Authors
Zhengyi Wang, Cheng Lu, Yikai Wang, Fan Bao, Chongxuan Li, Hang Su, Jun Zhu
Tsinghua University; Renmin University of China; ShengShu
Portals
Abstract
Score distillation sampling (SDS) has shown great promise in text-to-3D generation by distilling pretrained large-scale text-to-image diffusion models, but suffers from over-saturation, over-smoothing, and low-diversity problems. In this work, we propose to model the 3D parameter as a random variable instead of a constant as in SDS and present variational score distillation (VSD), a principled particle-based variational framework to explain and address the aforementioned issues in text-to-3D generation. We show that SDS is a special case of VSD and leads to poor samples with both small and large CFG weights. In comparison, VSD works well with various CFG weights as ancestral sampling from diffusion models and simultaneously improves the diversity and sample quality with a common CFG weight (i.e., 7.5). We further present various improvements in the design space for text-to-3D such as distillation time schedule and density initialization, which are orthogonal to the distillation algorithm yet not well explored.

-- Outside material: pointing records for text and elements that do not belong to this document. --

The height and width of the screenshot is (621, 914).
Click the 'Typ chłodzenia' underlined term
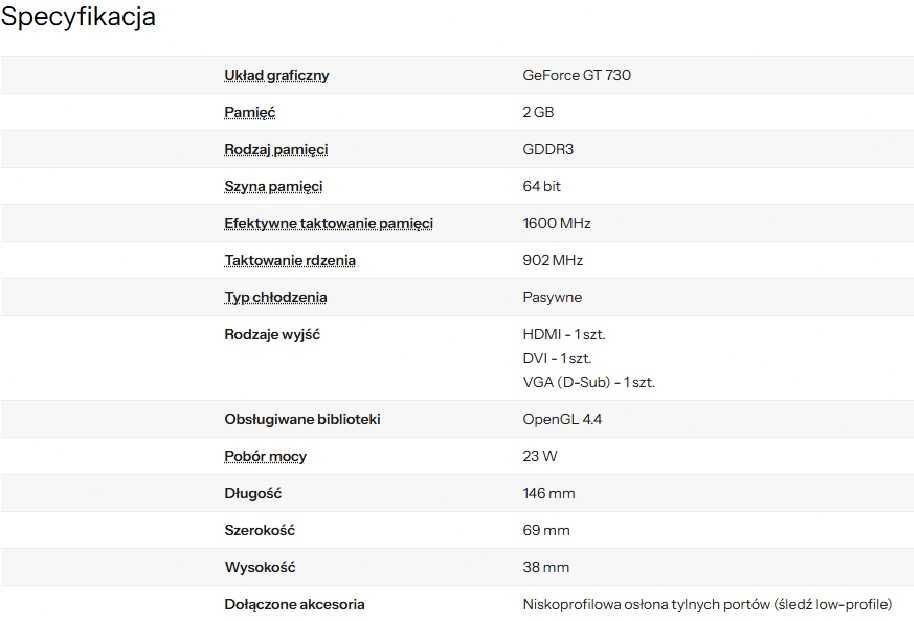tap(276, 298)
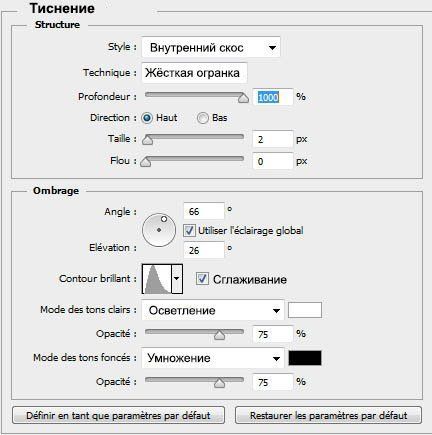Open the Contour brillant picker arrow
Image resolution: width=432 pixels, height=435 pixels.
tap(177, 279)
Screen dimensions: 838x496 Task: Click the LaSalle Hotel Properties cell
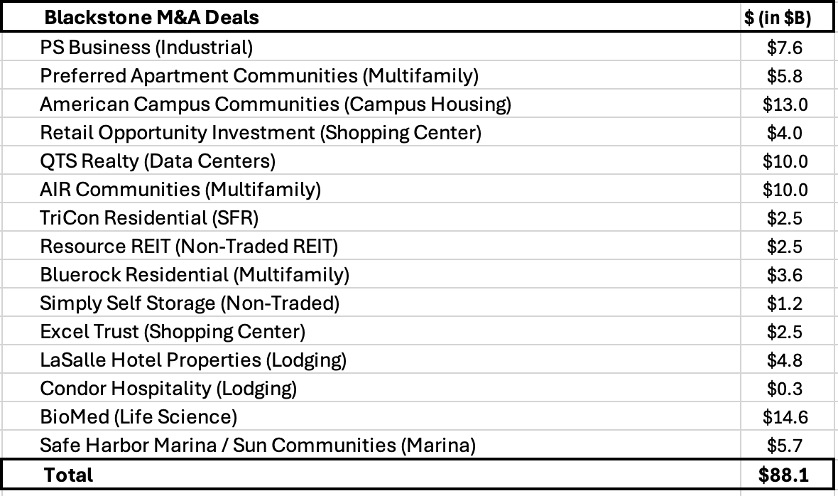(371, 359)
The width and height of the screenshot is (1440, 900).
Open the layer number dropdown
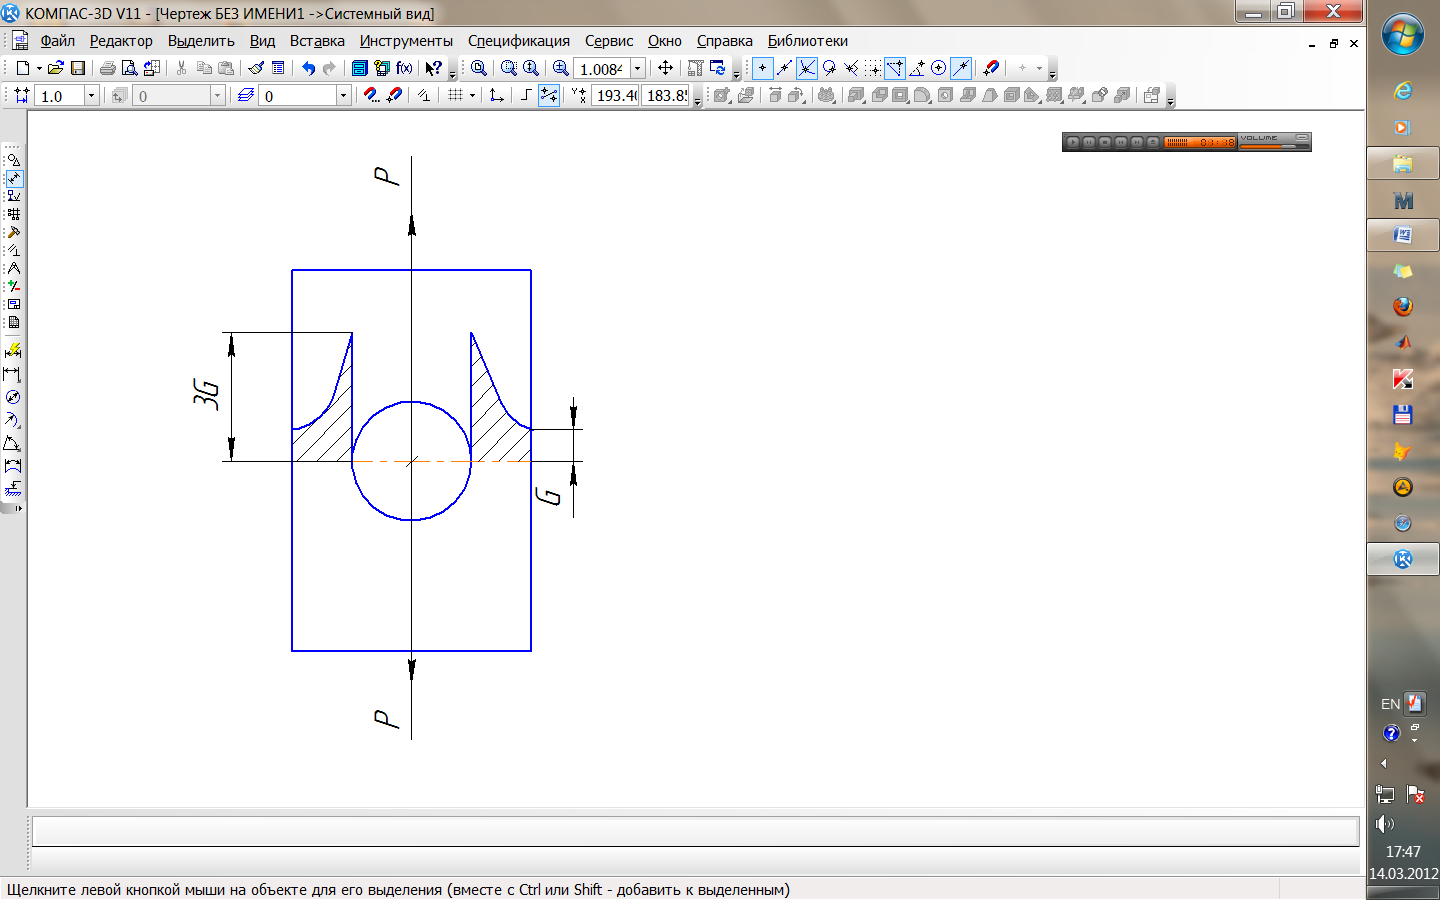(343, 95)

Our overall approach, dubbed ProlificDreamer, can generate high rendering resolution (i.e., 512x512) and high-fidelity NeRF with rich structure and complex effects (e.g., smoke and drops). Further, initialized from NeRF, meshes fine-tuned by VSD are meticulously detailed and photo-realistic.
Related Works
Diffusion models; Text-to-3D generation by score distillation sampling (SDS); 3D representations
Comparisons
DreamFusion, Magic3D, Fantasia3D
Overview
The 3D representation is differentiably rendered at a random pose c. The rendered image is sent to the pretrained diffusion and the score of the variational distribution (estimated by LoRA) to compute the gradient of VSD. LoRA is also updated on the rendered image.